(Excerpted records begins)

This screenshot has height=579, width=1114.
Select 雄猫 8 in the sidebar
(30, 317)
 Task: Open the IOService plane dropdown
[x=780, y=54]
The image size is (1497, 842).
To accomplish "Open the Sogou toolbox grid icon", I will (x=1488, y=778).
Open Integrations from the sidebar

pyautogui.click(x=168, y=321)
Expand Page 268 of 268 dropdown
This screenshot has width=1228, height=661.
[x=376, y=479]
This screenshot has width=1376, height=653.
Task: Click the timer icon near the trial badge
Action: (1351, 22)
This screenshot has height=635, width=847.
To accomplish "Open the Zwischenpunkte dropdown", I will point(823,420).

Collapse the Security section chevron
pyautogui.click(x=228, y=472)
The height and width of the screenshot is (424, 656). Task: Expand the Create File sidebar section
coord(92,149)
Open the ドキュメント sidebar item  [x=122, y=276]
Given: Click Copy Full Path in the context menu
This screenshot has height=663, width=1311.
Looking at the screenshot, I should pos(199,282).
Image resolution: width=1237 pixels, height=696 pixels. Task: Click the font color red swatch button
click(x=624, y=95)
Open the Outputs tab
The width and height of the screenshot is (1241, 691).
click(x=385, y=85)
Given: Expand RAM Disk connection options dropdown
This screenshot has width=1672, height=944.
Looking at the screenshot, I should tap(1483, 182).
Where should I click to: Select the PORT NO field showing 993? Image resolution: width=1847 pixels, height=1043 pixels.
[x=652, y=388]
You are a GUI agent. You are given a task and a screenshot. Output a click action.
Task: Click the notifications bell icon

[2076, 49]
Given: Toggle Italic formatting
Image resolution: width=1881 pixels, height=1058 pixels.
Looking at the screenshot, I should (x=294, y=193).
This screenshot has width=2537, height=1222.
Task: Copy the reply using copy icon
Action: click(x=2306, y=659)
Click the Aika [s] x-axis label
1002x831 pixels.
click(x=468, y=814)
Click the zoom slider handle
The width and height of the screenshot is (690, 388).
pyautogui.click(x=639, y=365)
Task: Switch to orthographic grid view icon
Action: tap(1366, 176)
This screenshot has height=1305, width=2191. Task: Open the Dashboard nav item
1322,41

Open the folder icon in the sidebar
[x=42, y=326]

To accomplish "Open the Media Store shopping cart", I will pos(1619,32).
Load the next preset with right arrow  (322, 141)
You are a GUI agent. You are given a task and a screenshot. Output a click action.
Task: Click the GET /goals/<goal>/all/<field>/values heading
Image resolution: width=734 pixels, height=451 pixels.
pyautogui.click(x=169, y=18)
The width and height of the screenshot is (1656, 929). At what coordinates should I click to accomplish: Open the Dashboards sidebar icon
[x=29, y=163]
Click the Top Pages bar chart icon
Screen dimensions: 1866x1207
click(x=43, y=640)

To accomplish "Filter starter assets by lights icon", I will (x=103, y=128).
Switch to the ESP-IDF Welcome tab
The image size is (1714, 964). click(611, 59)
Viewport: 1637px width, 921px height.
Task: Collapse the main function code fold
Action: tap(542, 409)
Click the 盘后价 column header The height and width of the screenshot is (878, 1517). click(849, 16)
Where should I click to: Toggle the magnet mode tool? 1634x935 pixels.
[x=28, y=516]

(Excerpted records ends)

Work required: Reproduce the listing above verbatim, from first line to last.

Problem solution:
This screenshot has height=579, width=1114.
Select 雄猫 8 in the sidebar
(30, 317)
 Task: Open the IOService plane dropdown
[x=780, y=54]
The image size is (1497, 842).
To accomplish "Open the Sogou toolbox grid icon", I will (x=1488, y=778).
Open Integrations from the sidebar

pyautogui.click(x=168, y=321)
Expand Page 268 of 268 dropdown
This screenshot has width=1228, height=661.
[x=376, y=479]
This screenshot has width=1376, height=653.
Task: Click the timer icon near the trial badge
Action: (1351, 22)
This screenshot has height=635, width=847.
To accomplish "Open the Zwischenpunkte dropdown", I will point(823,420).

Collapse the Security section chevron
pyautogui.click(x=228, y=472)
The height and width of the screenshot is (424, 656). Task: Expand the Create File sidebar section
coord(92,149)
Open the ドキュメント sidebar item  [x=122, y=276]
Given: Click Copy Full Path in the context menu
This screenshot has height=663, width=1311.
Looking at the screenshot, I should pos(199,282).
Image resolution: width=1237 pixels, height=696 pixels. Task: Click the font color red swatch button
click(x=624, y=95)
Open the Outputs tab
The width and height of the screenshot is (1241, 691).
click(x=385, y=85)
Given: Expand RAM Disk connection options dropdown
This screenshot has width=1672, height=944.
Looking at the screenshot, I should tap(1483, 182).
Where should I click to: Select the PORT NO field showing 993? Image resolution: width=1847 pixels, height=1043 pixels.
[x=652, y=388]
You are a GUI agent. You are given a task and a screenshot. Output a click action.
Task: Click the notifications bell icon

[2076, 49]
Given: Toggle Italic formatting
Image resolution: width=1881 pixels, height=1058 pixels.
Looking at the screenshot, I should (x=294, y=193).
This screenshot has width=2537, height=1222.
Task: Copy the reply using copy icon
Action: click(x=2306, y=659)
Click the Aika [s] x-axis label
1002x831 pixels.
click(x=468, y=814)
Click the zoom slider handle
The width and height of the screenshot is (690, 388).
pyautogui.click(x=639, y=365)
Task: Switch to orthographic grid view icon
Action: tap(1366, 176)
This screenshot has height=1305, width=2191. Task: Open the Dashboard nav item
1322,41

Open the folder icon in the sidebar
[x=42, y=326]

To accomplish "Open the Media Store shopping cart", I will pos(1619,32).
Load the next preset with right arrow  (322, 141)
You are a GUI agent. You are given a task and a screenshot. Output a click action.
Task: Click the GET /goals/<goal>/all/<field>/values heading
Image resolution: width=734 pixels, height=451 pixels.
pyautogui.click(x=169, y=18)
The width and height of the screenshot is (1656, 929). At what coordinates should I click to accomplish: Open the Dashboards sidebar icon
[x=29, y=163]
Click the Top Pages bar chart icon
Screen dimensions: 1866x1207
click(x=43, y=640)

To accomplish "Filter starter assets by lights icon", I will (x=103, y=128).
Switch to the ESP-IDF Welcome tab
The image size is (1714, 964). click(611, 59)
Viewport: 1637px width, 921px height.
Task: Collapse the main function code fold
Action: tap(542, 409)
Click the 盘后价 column header The height and width of the screenshot is (878, 1517). click(849, 16)
Where should I click to: Toggle the magnet mode tool? 1634x935 pixels.
[x=28, y=516]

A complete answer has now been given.